Какое-то время мы смотрим друг на друга совершенно смущенные и растерянные. Взгляни на нас кто- нибудь со стороны, не поверил бы, что я уговариваю богачей покупать картины, а Дэниел — детектив. Профессии у нас такие, что надо иметь в запасе уместные слова и фразы даже для самых неожиданных случаев.
Дэниел зажмуривается, качает головой, порывисто подходит и берет меня за руку.
— Трейси… просто не верится.
Он сжимает мои пальцы и легонько потрясает их. Замечаю, что его глаза слишком ярко блестят, будто от слез, и ловлю себя на том, что и сама едва не плачу. Дэниел тянет на себя мою руку.
— Пойдем ко мне, — исполненным чувств голосом шепчет он.
Кабинет детектива Дэниела Суитмена, как все прочие здешние помещения, не изобилует дорогими и стильными штуковинами, но удобный, светлый и располагает к беседе по душам. Только не меня. Я сейчас будто онемевшая. Сажусь в кресло, но ничего не объясняю, будто явилась лишь для того, чтобы еще раз взглянуть на него.
Он присаживается на край стола напротив меня и обводит мое лицо пытливым взглядом, словно пытаясь прочесть по нему, как я жила все эти дни. Представляю, что бы я чувствовала, если бы примчалась к нему вчера с опухшей вымазанной физиономией, и еще раз мысленно благодарю Брэда.

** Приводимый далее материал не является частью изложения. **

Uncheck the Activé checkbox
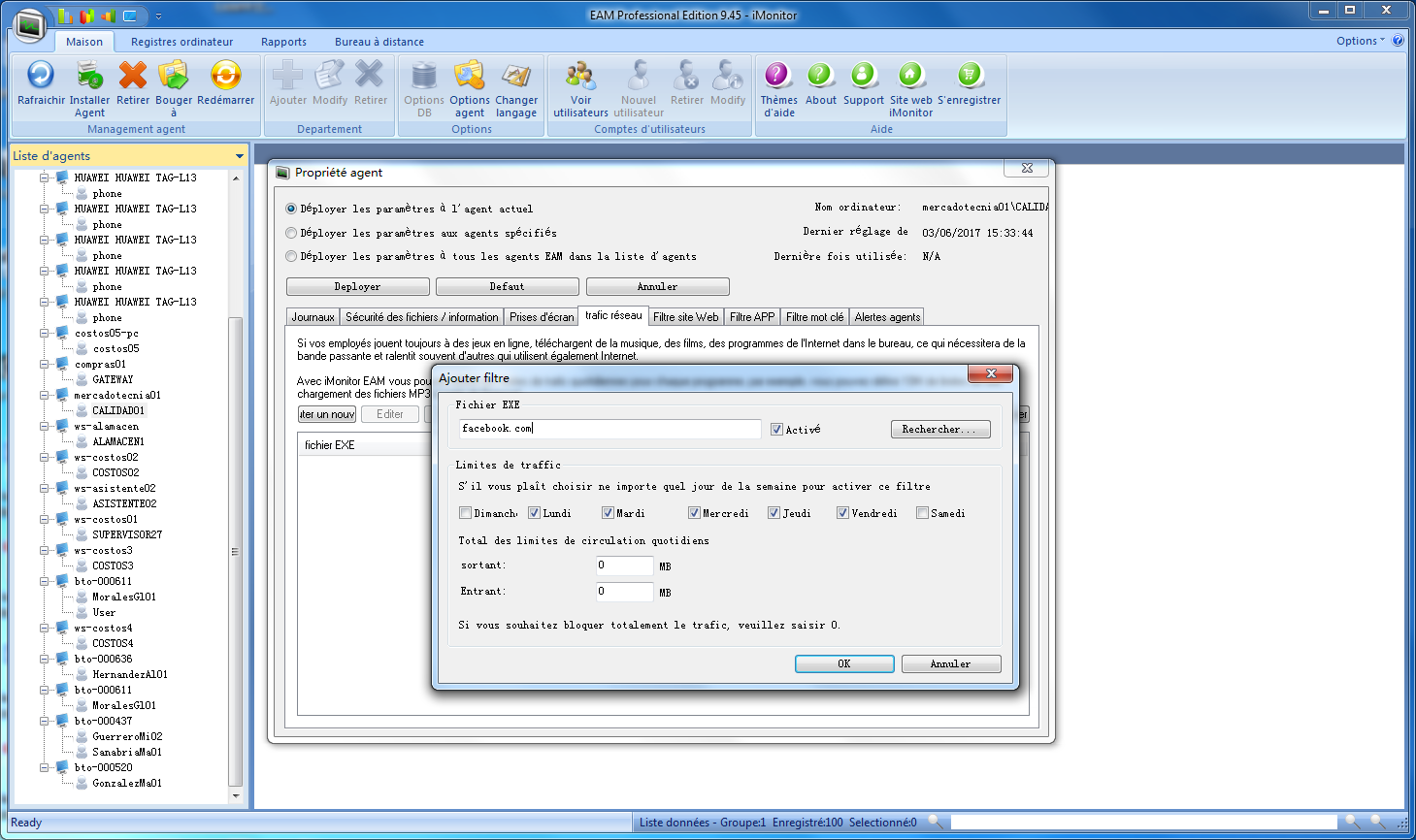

— Что-нибудь случилось? — спрашивает Дэниел?
— Случилось? — переспрашиваю я, не узнавая собственного голоса. Он звучит хрипловато и глухо.
— Почему ты здесь?
— Я… — На миг воображаю, что ему не слишком-то приятно видеть меня, точнее что он переборол себя и уже вычеркнул нас с Лаурой из своей жизни, и снова теряю дар речи.
Дэниел хмурится.
— Что-нибудь с Лаурой?
Качаю головой.
— Скажи единственное: у вас какие-то проблемы? — настойчиво, уже без растерянности спрашивает он.
— Нет, — тихо-тихо отвечаю я.
Дэниел с облегчением вздыхает, садится передо мной на корточки и берет мои руки.

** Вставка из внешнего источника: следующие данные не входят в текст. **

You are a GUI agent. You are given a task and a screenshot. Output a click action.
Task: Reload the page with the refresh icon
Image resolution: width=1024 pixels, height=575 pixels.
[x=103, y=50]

— Слава богу. — Он вопросительно смотрит мне в глаза. — Что же тогда… привело тебя сюда?
Казалось бы, что может быть проще? Возьми и все объясни, хотя бы в двух словах. Но я моргаю и не в состоянии открыть рта. Дэниел наклоняет голову и прижимается лицом к моим рукам.
— Если бы ты не пришла, я сам позвонил бы тебе, — шепчет он, и я чувствую на своих пальцах его горячее дыхание. — Через несколько дней. В день твоего рождения…

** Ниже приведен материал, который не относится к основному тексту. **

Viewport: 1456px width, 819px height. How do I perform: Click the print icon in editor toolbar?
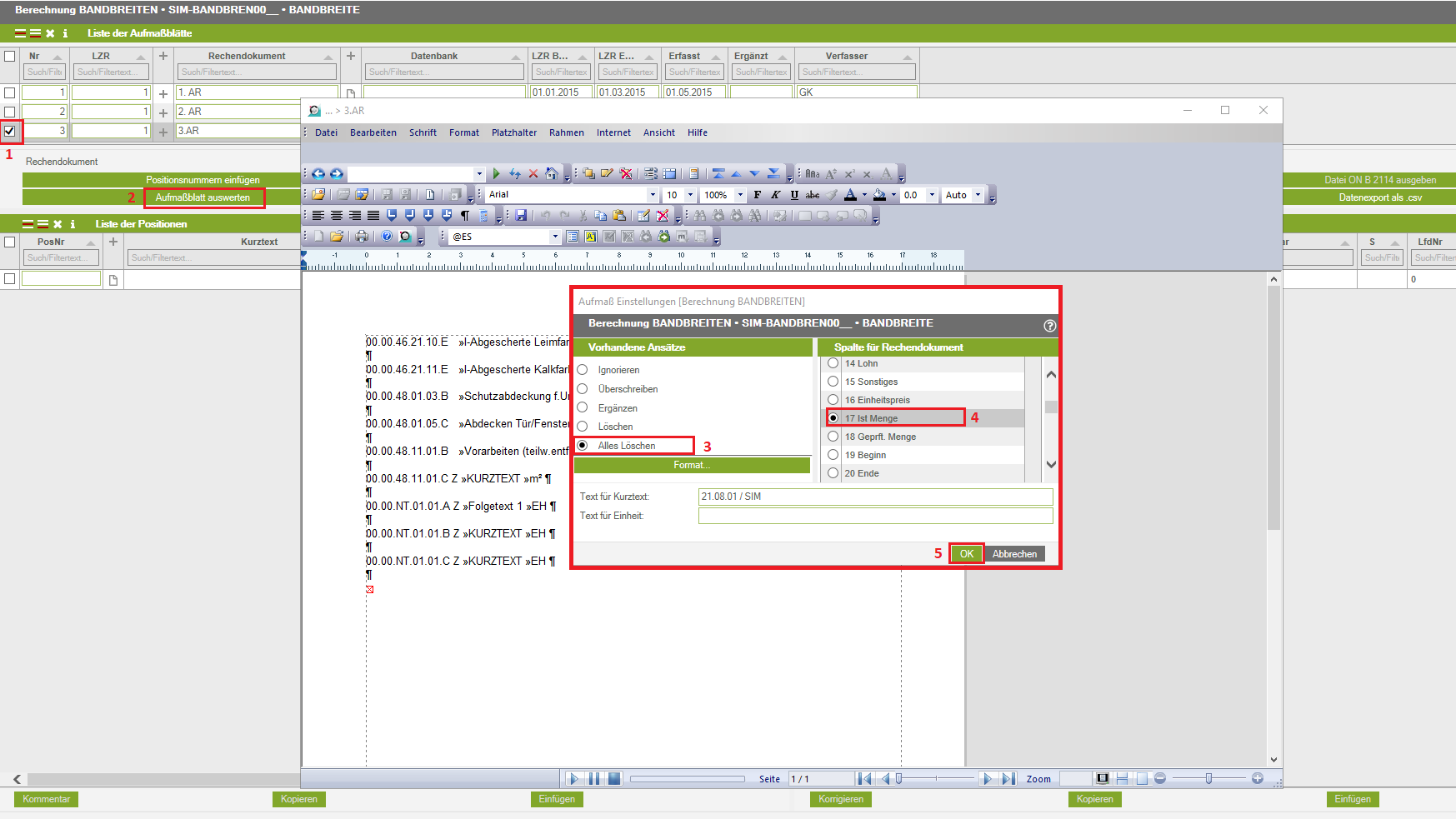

Чувствую, что сейчас расплачусь, и держусь из последних сил. Сама я никогда не говорила ему, какого числа у меня день рождения. Он помнит, помнит все…
— Знаю, для тебя этот день один из самых страшных…
В приступе отчаяния, смешанного с благодарностью, любовью и целым букетом противоречивых чувств, запускаю руки в волосы Дэниела, отчего он резко умолкает, беру его за голову, поднимаю ее и смотрю ему прямо в глаза.
— Для тебя ведь тоже… — бормочу я, хоть губы и кривятся от желания плакать. Сколько же во мне этих чертовых слез? Неужели целое море?
Дэниел смотрит на меня с нежностью, но непонимающе.
— Для тебя этот день был тоже одним из самых чудовищных, — произношу я неожиданно отчетливо и громко. — Теперь я знаю, знаю все…
По лицу Дэниела проходит тень, но в следующее мгновение оно озаряется неким внутренним светом.
— Знаешь? Откуда?
— Ричард прислал мне письмо.
— Что-о?! — Лицо Дэниела вытягивается и бледнеет, словно он увидел перед собой вместо здоровой женщины ее покойного мужа, своего друга.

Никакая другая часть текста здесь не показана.